» Records from a dataset:
######
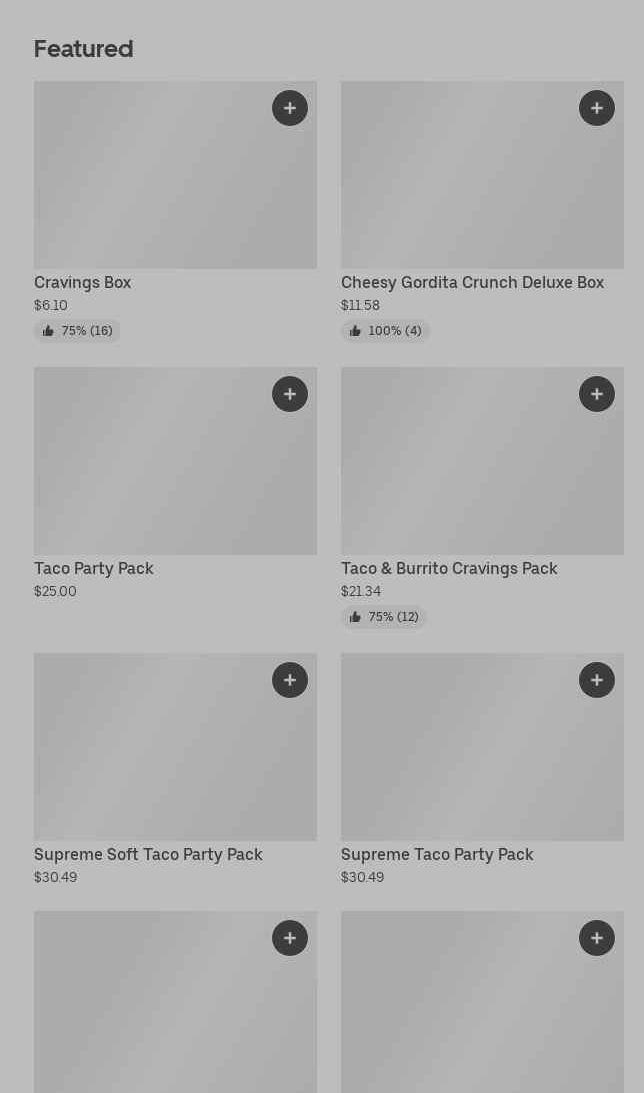The height and width of the screenshot is (1093, 644).
Task: Add Cravings Box to cart
Action: tap(290, 108)
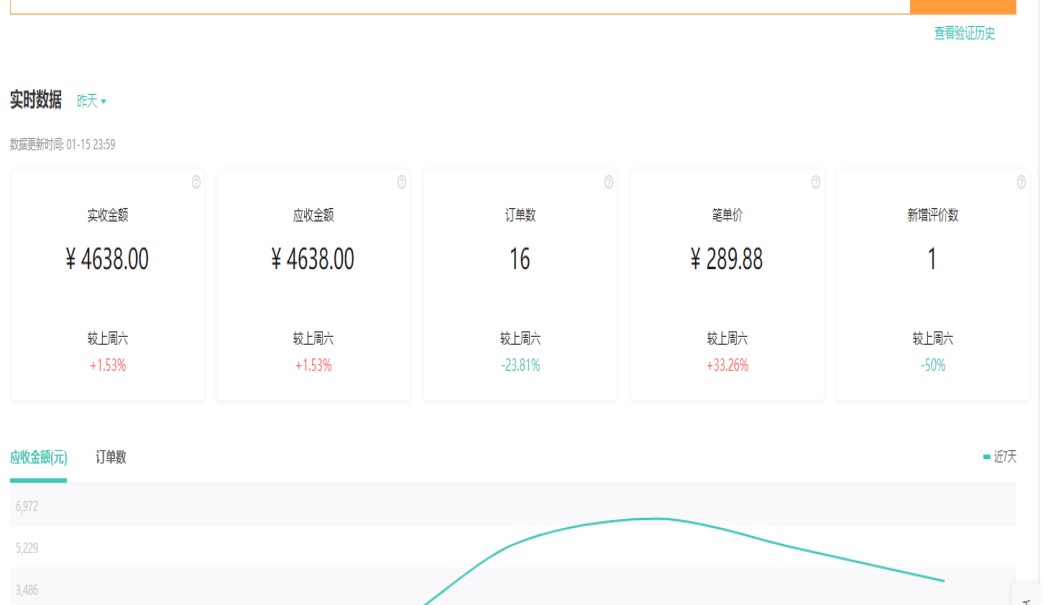Viewport: 1043px width, 605px height.
Task: Toggle the 近7天 chart legend label
Action: coord(1005,457)
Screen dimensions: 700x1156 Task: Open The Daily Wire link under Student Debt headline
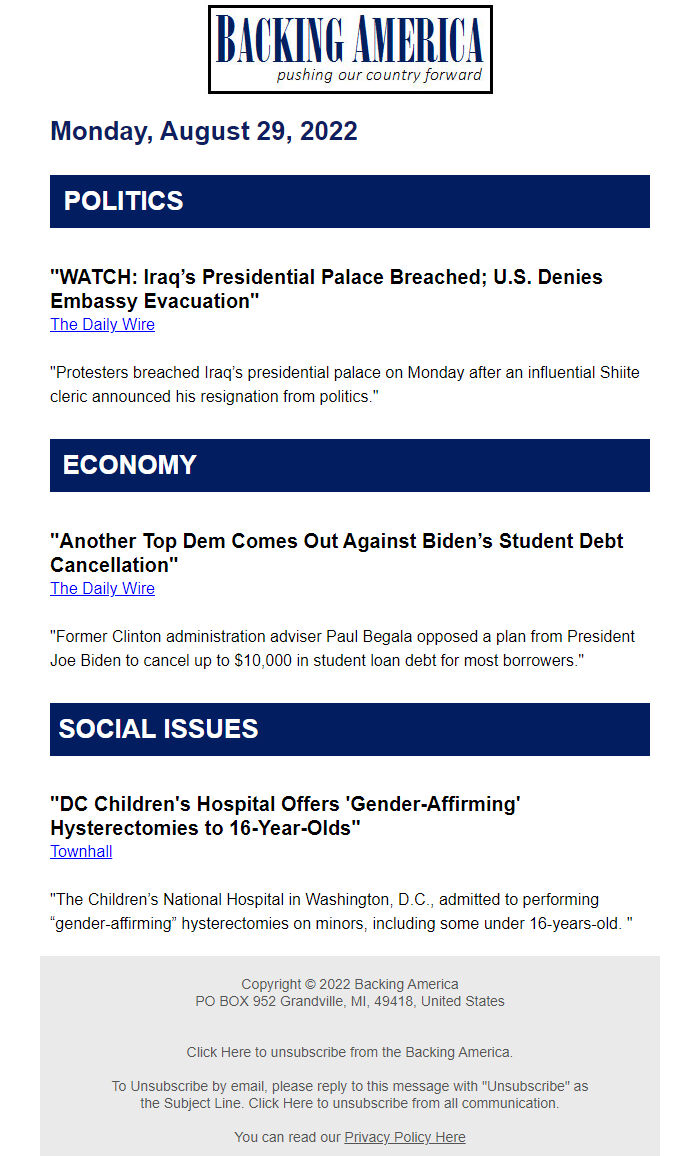(x=103, y=588)
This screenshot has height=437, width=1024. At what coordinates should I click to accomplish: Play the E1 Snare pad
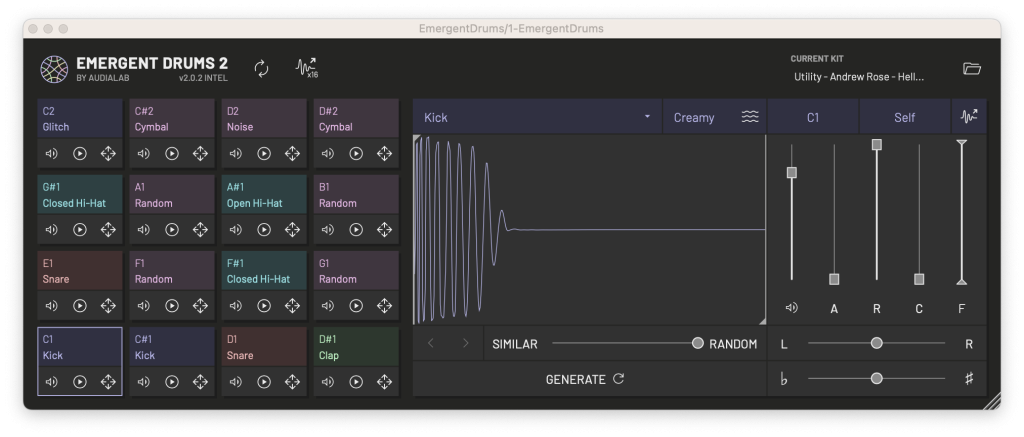click(80, 306)
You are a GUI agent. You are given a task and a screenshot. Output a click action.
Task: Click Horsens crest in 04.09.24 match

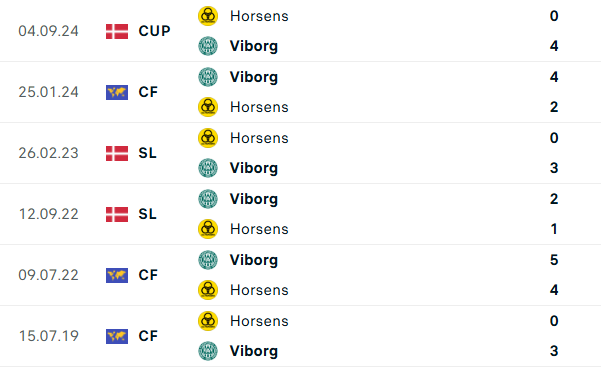pyautogui.click(x=208, y=16)
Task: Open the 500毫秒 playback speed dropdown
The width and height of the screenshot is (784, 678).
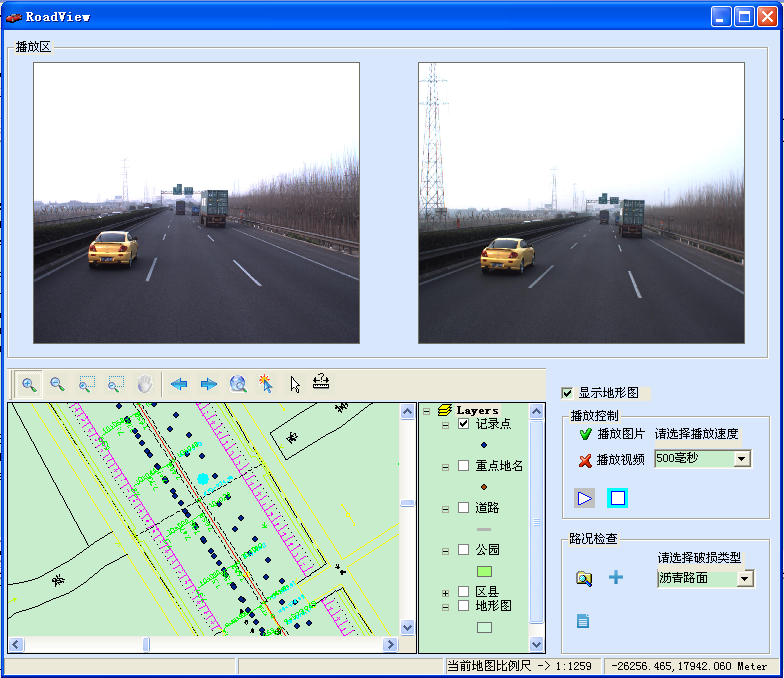Action: click(x=742, y=458)
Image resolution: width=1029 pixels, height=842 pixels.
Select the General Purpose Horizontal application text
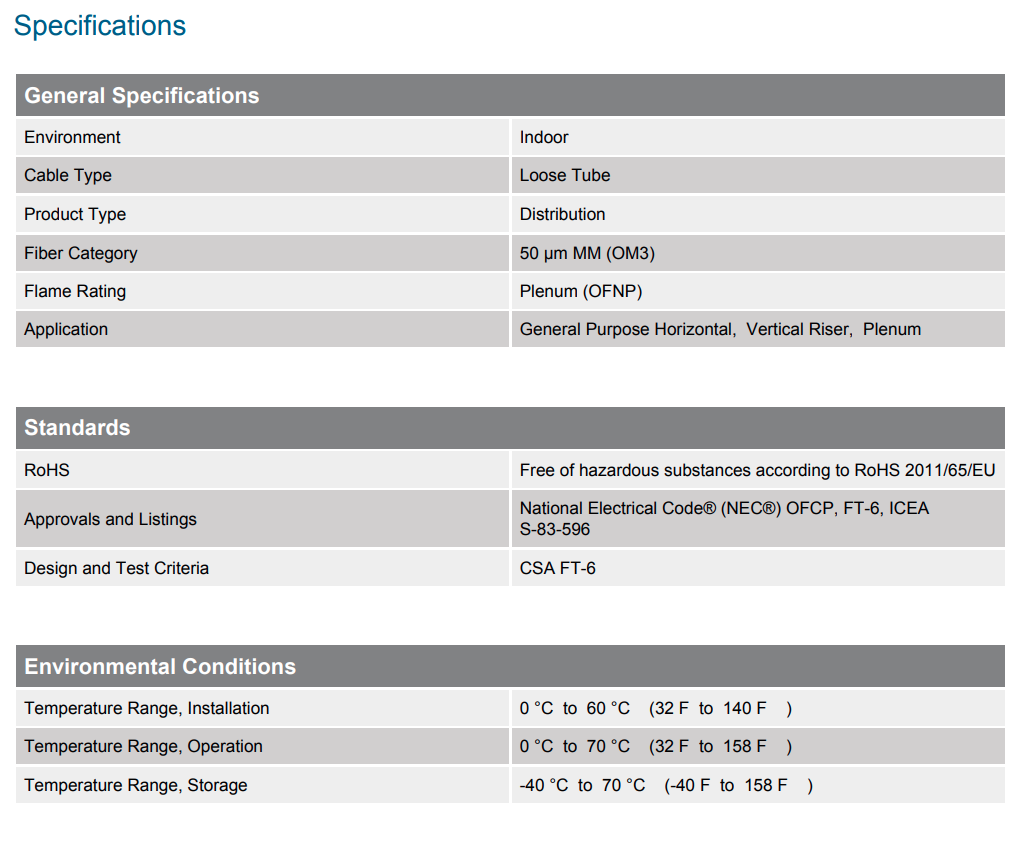click(627, 329)
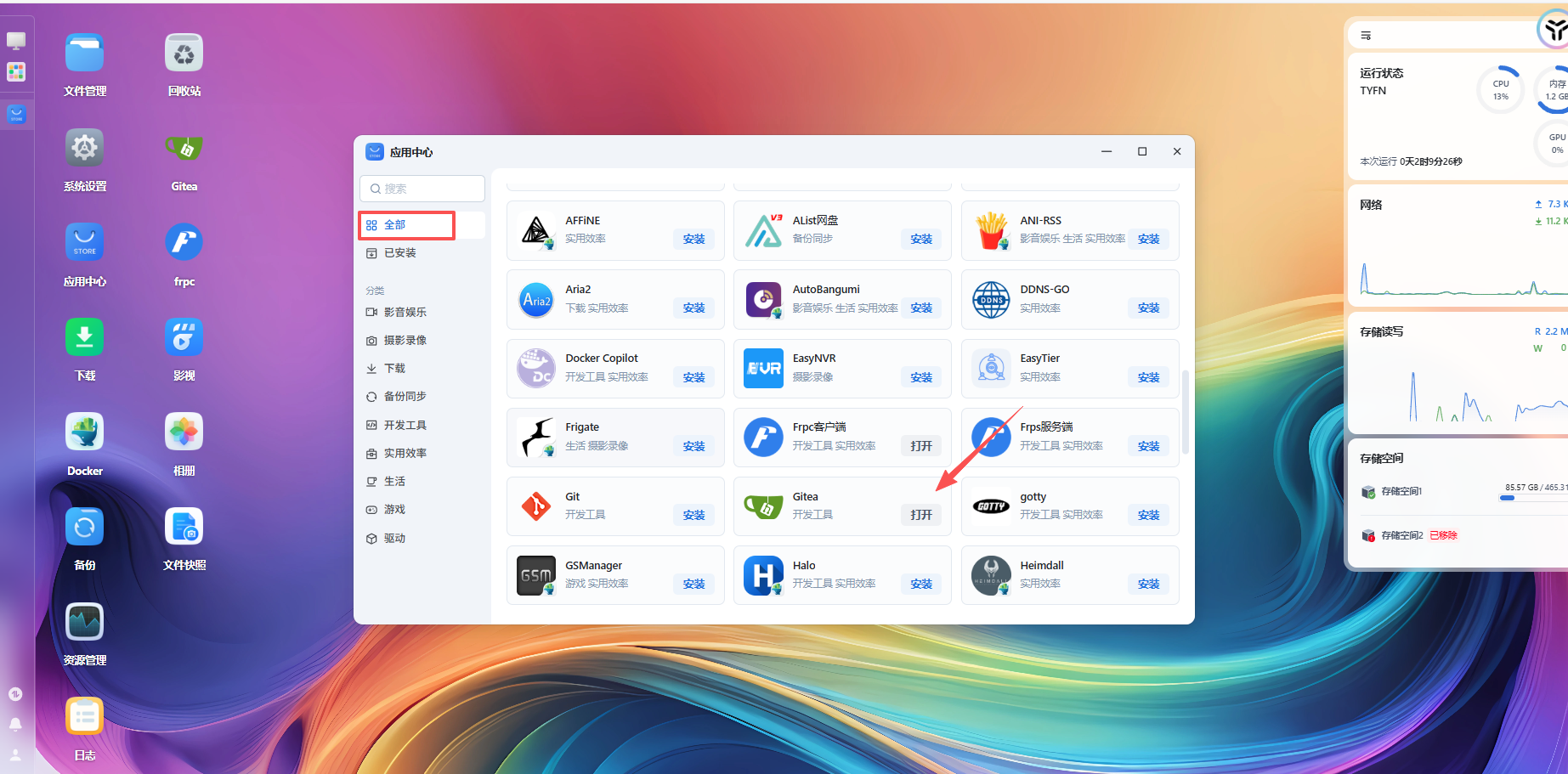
######
» INSTRUCTIONS TO FOLLOW:
I would like you to set down the lines above, from the one containing "Screen dimensions: 700x1156" to the final line, exactly as written and without pictures.

» ANSWER FOR THE TASK:
Screen dimensions: 700x1156 Task: Open The Daily Wire link under Student Debt headline
(x=103, y=588)
This screenshot has height=437, width=1024. At what coordinates should I click to accomplish: Play the E1 Snare pad
click(80, 306)
You are a GUI agent. You are given a task and a screenshot. Output a click action.
Task: Click Horsens crest in 04.09.24 match

pyautogui.click(x=208, y=16)
Task: Open the 500毫秒 playback speed dropdown
The width and height of the screenshot is (784, 678).
Action: click(x=742, y=458)
Image resolution: width=1029 pixels, height=842 pixels.
Select the General Purpose Horizontal application text
click(627, 329)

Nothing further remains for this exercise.